Autores principais:Nunes, Guilherme Guerra Marques
Assunto:Table Extraction Optical Character Recognition Multimodal Large Language Models Table Transformer GriTSCon SDG 4 - Quality education SDG 9 - Industry, innovation and infrastructure SDG 16 - Peace, justice and strong institutions SDG 17 - Partnerships for the goals Extração de Tabelas Reconhecimento Óptico de Caracteres Modelos Multimodais de Linguagem Table Transformer GriTSCon
Ano:2025
País:Portugal
Tipo de documento:dissertação de mestrado
Tipo de acesso:acesso aberto
Instituição associada:Universidade Nova de Lisboa
Idioma:inglês
Origem:Repositório Institucional da UNL
Descrição
Resumo:Extracting tables from images, such as cropped sections from PDFs or screenshots of spreadsheets, remains a challenging task due to the variability in table layouts and the absence of structural metadata.
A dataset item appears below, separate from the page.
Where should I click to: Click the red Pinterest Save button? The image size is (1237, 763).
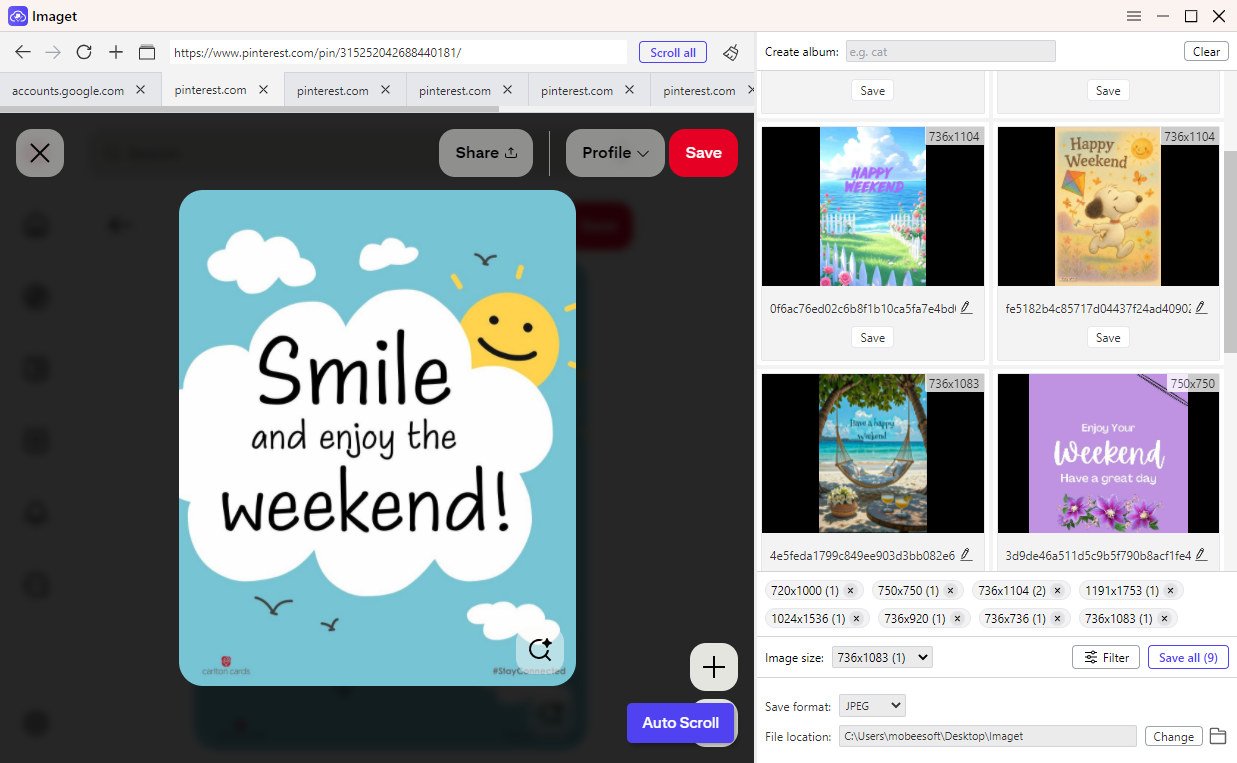point(703,153)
Traditional OCR-based systems, like the Table Transformer (TATR) combined with PaddleOCR, rely on explicit structure detection and text recognition. More recently, multimodal Large Language Models (LLMs) such as GPT-4o, GPT-4o Mini, Granite Vision, and PHI-3 Vision have introduced an alternative approach, generating structured outputs directly from images without relying on traditional OCR pipelines. This thesis compares both strategies using 2,000 annotated tables from the PubTables-1M dataset, evenly split between simple and complex cases. Evaluation focuses on structural accuracy, content fidelity, and layout robustness, with GriTSCon used as a unified metric. Results show that GPT-4o performs best among multimodal LLMs on simple tables (GriTSCon F1 = 89.6%), while TATR-OCR outperforms all models on complex tables (GriTSCon F1 = 85.5%). GPT-4o achieves higher cell-content accuracy at exact-match thresholds on simple layouts but experiences a performance drop of 17 points when handling complex structures. In contrast, TATR-OCR maintains high accuracy across both scenarios, with low failure rates and stable structure recognition. These findings highlight the limitations of current multimodal LLMs in complex visual tasks and support the potential of hybrid approaches that combine the strengths of OCR-based systems with LLM reasoning capabilities.